**Reading passage:**
+---+

Impact of malnutrition on children


Nilratan Halder | Published: April 17, 2015 00:00:00 | Updated: November 30, 2024 06:01:00


Of the 19 million or so children under the age five, six million have suffered stunted growth in the country. The figure revealed in a roundtable held in the capital on Monday constitutes no less than 41 per cent of the total population of this age. This is rather alarming. Inadequate food is definitely the prime cause but there are other causes for such retarded growth. Absence of micronutrients like zinc, iron and iodine is also responsible for unhealthy development of children. The problem is further compounded by lack of sanitation and hygiene.
Sure enough, economic status of a family has a lot to do with the kind of food made available for its members including its children. But when it comes to the gains made by countries with low income, this rule in some cases has refreshingly been defied. Along with high-income countries such as Oman and Portugal and middle-income countries like Brazil, Mongolia and Turkey, low-income nations like Bangladesh, Liberia and Rwanda have all been successful in lowering their under-five mortality rate by more than two-thirds between 1990 and 2011.
Against this startling achievement, though, the 41 per cent children's stunted growth gives hardly any cause for feeling at ease. Undernutrition and micronutrient deficiencies leave a child with poor immunity to fight diseases. Naturally, such children stand the risk of falling ill and dying young. Even if they do not die, as manpower resources their productivity gets constrained severely. No wonder, therefore, that the growth problem has been set aside in three broad categories. The 41 per cent children under five with stunted growth are considered in terms of their low height for age, 16 per cent are viewed as wasted because of their low weight for height and 36 are found to be underweight on account of their low weight for age.

+---+

(Stored items)
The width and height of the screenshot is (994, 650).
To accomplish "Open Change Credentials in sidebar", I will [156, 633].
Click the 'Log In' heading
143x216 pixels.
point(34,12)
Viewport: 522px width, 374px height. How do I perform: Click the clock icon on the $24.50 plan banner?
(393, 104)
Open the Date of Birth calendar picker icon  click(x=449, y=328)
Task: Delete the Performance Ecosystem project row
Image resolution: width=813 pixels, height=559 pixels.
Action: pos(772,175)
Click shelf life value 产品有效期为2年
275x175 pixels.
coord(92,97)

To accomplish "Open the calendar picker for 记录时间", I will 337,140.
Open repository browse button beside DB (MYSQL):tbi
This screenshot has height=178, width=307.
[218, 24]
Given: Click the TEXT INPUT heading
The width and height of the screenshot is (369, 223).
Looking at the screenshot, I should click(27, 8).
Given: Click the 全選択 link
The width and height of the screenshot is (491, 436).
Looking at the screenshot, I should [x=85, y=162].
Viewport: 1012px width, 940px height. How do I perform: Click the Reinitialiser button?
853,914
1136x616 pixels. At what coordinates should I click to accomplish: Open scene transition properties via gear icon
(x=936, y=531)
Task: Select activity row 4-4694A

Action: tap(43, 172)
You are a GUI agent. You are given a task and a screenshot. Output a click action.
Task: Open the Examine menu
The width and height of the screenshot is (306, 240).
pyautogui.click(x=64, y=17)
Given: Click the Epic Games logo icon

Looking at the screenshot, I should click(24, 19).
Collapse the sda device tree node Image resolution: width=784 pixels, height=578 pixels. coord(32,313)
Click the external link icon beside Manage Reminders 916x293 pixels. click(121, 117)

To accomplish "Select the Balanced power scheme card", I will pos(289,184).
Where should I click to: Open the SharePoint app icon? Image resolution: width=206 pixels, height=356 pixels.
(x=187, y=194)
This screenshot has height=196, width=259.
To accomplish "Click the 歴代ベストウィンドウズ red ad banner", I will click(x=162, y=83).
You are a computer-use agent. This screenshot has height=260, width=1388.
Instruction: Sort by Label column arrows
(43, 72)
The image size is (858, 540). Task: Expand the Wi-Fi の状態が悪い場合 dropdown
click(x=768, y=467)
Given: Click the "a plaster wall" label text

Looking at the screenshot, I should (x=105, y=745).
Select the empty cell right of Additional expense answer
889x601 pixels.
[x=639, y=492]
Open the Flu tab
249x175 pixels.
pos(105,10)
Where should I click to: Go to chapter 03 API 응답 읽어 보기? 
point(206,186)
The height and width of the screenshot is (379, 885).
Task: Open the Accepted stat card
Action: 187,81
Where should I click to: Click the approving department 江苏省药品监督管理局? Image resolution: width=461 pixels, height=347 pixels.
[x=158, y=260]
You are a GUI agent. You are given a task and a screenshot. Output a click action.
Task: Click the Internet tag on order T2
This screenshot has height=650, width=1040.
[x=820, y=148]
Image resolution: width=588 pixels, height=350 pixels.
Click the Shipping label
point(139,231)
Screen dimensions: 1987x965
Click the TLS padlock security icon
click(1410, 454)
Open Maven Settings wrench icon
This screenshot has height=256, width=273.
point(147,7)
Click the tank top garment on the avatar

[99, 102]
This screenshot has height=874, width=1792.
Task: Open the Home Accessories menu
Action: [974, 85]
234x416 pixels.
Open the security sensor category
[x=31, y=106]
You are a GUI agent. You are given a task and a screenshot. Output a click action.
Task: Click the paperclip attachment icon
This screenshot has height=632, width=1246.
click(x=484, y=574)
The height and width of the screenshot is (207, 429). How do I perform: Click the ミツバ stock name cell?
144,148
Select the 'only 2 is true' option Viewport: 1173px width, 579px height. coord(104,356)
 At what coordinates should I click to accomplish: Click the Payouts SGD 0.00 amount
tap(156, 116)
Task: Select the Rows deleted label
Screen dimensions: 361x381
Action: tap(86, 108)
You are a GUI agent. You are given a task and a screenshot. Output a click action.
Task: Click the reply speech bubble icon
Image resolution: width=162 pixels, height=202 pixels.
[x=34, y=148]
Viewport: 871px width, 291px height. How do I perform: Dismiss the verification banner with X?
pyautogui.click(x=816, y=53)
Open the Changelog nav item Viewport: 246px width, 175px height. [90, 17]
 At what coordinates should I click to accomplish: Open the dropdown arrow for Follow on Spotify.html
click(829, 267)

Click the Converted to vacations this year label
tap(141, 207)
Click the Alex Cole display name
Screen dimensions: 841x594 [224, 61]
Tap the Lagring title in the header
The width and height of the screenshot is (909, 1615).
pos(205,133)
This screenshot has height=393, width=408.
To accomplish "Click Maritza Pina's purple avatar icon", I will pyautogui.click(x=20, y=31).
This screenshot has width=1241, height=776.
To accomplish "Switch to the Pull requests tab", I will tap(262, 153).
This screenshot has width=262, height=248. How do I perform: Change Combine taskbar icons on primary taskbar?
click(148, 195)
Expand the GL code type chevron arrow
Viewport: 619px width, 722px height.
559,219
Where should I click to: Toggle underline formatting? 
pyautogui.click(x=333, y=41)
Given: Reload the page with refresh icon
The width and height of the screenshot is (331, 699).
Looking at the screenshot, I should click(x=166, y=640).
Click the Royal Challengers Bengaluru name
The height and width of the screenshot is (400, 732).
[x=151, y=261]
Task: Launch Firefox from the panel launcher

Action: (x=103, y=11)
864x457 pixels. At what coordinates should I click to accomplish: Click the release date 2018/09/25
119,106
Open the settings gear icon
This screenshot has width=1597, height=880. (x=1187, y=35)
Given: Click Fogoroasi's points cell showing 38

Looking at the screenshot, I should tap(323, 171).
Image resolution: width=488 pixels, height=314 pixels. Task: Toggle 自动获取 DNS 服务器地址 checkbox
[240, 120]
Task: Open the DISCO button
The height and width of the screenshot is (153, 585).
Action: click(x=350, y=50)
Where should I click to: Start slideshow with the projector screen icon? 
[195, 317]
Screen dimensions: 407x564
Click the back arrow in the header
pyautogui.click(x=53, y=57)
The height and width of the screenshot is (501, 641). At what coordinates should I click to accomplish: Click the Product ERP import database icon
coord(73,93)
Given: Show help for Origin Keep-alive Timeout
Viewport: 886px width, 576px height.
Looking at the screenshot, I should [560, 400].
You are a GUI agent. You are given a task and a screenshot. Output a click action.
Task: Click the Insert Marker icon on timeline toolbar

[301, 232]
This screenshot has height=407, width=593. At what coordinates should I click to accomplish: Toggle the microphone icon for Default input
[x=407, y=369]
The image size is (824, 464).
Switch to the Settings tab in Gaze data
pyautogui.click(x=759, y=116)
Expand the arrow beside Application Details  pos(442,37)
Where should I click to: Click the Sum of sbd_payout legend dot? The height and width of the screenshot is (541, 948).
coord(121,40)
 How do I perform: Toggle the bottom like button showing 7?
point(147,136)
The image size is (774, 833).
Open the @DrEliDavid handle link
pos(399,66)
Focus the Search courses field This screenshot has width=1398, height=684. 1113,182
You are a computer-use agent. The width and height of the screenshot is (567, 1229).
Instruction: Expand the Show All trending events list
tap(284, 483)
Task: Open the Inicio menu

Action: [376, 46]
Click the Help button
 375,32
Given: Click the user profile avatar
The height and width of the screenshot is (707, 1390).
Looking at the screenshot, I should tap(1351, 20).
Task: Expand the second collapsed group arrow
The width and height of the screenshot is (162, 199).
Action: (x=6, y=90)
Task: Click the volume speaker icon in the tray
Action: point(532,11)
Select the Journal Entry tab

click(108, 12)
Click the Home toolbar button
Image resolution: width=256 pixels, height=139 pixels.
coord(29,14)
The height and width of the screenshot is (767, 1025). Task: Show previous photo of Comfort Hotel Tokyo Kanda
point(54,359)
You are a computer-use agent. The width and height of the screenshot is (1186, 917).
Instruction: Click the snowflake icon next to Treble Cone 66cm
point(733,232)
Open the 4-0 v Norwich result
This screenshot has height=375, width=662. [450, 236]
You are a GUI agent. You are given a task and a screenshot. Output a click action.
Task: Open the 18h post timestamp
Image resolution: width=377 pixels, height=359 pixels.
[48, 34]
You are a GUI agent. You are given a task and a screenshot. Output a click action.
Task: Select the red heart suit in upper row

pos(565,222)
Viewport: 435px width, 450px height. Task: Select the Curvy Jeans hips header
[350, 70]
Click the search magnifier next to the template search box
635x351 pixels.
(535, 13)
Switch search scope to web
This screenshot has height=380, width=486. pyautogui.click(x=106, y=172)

+---+

**How to complete this task:**
Answer these questions from the malnutrition article, one per line:
1. How many children under age five in the country have suffered stunted growth?
2. Which low-income nations lowered their under-five mortality rate by more than two-thirds between 1990 and 2011?
3. What percentage of children under five are viewed as wasted?
Please rely only on the malnutrition article for answers, not on the lines.

**Result for this task:**
1. Six million
2. Bangladesh, Liberia and Rwanda
3. 16 per cent